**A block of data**
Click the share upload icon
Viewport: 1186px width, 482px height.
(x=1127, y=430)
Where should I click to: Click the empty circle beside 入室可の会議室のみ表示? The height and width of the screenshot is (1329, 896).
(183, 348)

**Task prompt**
Rewrite the records with "icon" changed to "button", keeping every other part the same.

**Final answer**
Click the share upload button
Viewport: 1186px width, 482px height.
(x=1127, y=430)
Where should I click to: Click the empty circle beside 入室可の会議室のみ表示? The height and width of the screenshot is (1329, 896).
(183, 348)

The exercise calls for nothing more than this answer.